―米 ソ 関 係―

 

第2節 米 ソ 関 係

 

1. 核バランスをめぐる米ソ関係

 

 戦略兵器制限に関する米ソ両国間の本格交渉は第一ラウンドが70年4月から8月までウィーンで,第二ラウンドが11月から12月までヘルシンキで開催された。第二ラウンド終了の段階で具体的な合意は何ら達成されなかつた模様であるが,両会議の終了後に発表されたコミュニケ等からみて,両国は真剣に交渉に臨んでいる模様である。

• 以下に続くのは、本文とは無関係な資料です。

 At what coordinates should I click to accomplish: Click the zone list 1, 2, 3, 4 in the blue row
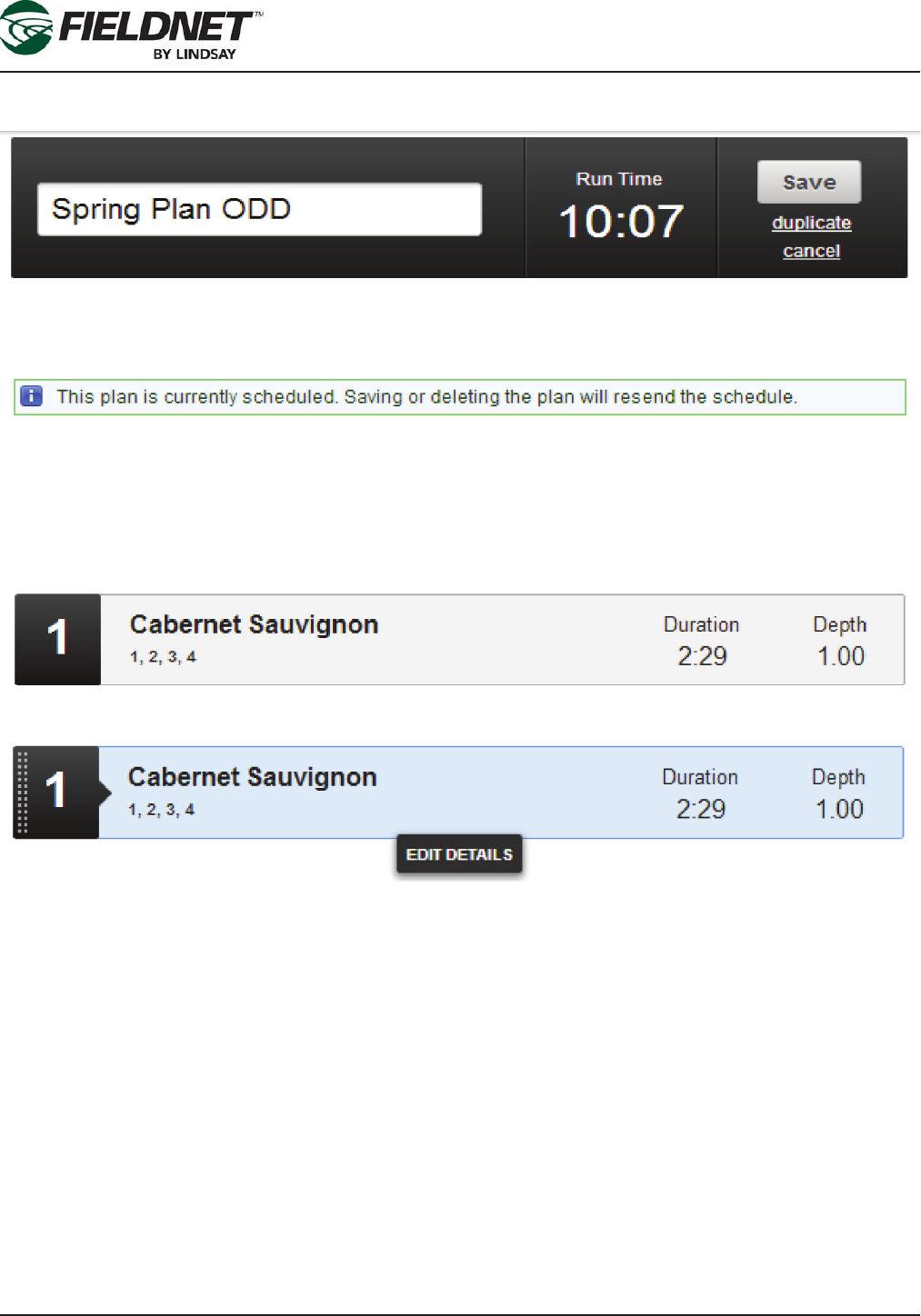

なお,71年3月15日より第三ラウンドが開始されている。

 他方米ソ間の戦略バランスに関しては,米国のICBM及び潜水艦発射弾道ミサイルの数がいぜんとして増加していないのに対し,ソ連のICBMは1969年年央の1050から70年年央には1300に,潜水艦発射弾道ミサイルは同じく160から280に増加したと推測されミサイルの数では米ソのバランスは一層縮小した。これに対し米国はICBM及び潜水艦発射弾道ミサイルの多弾頭化といった質の強化を図つている。

 

2.  その他の分野における米ソ関係

 

 その他の分野における米ソ関係の特色は,70年前半(8月まで)に両国の協調面が浮彫りにされたのに対し,9月以降両国関係の冷却化がにわかに論ぜられるようになつてきたことである。

 すなわち70年夏頃までは,米国のカンボディア進攻に対するソ連の反応は比較的おだやかであり,また8月には米ソの努力により,3年ぶりに中東停戦が実現し,米ソの協調による緊張緩和の気運が高まつた。

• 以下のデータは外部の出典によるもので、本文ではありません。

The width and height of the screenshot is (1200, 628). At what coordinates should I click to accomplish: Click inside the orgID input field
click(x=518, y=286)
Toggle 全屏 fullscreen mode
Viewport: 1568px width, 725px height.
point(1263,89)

 ところがその後(イ),ア連合が,ソ連の明示あるいは黙示の合意を得た上のことであろうが,停戦協定に違反してスエズ運河沿いのミサイル基地を増強したこと,(ロ),9月25日に米国政府がキューバにソ連がミサイル潜水艦用の基地を建設している疑いがあることを明らかにしたことなどから米政府関係者の対ソ信頼感がゆらいだようであり,70年10月9日のロジャーズ長官はこれを裏付けたものといえ,また米国や西欧の主要紙は一せいに米ソ関係の冷却化をテーマとした論評を掲げた。

 (ハ)さらにソ連におけるユダヤ人のハイ・ジャック未遂事件裁判おいて,70年12月死刑の判決が下された(後に減刑)ことを契機として米国内ユダヤ系過激団体によるソ連外交官に対するいやがらせソ連政府関係施設襲撃などが行われ,これに対し,1月4日ソ連政府が抗議声明を発出すると共に,モスクワにおいて米国人に対する報復的いやがらせが見られた。

 上記一連の事件は,複雑な米ソ関係の一面を示すものといえようが,ニクソン大統領は1971年2月の外交教書においてソ連に関して可成りのスペースをさき「ソ連のミサイル増強は米ソ関係に新たな重大なる要素を持ち込んだ」と述べソ連が米国の「抑制政策」につけ入ろうとするのは危険であると警告しており,今後の米ソ関係においては協調面よりも対立面が強まることも予想される。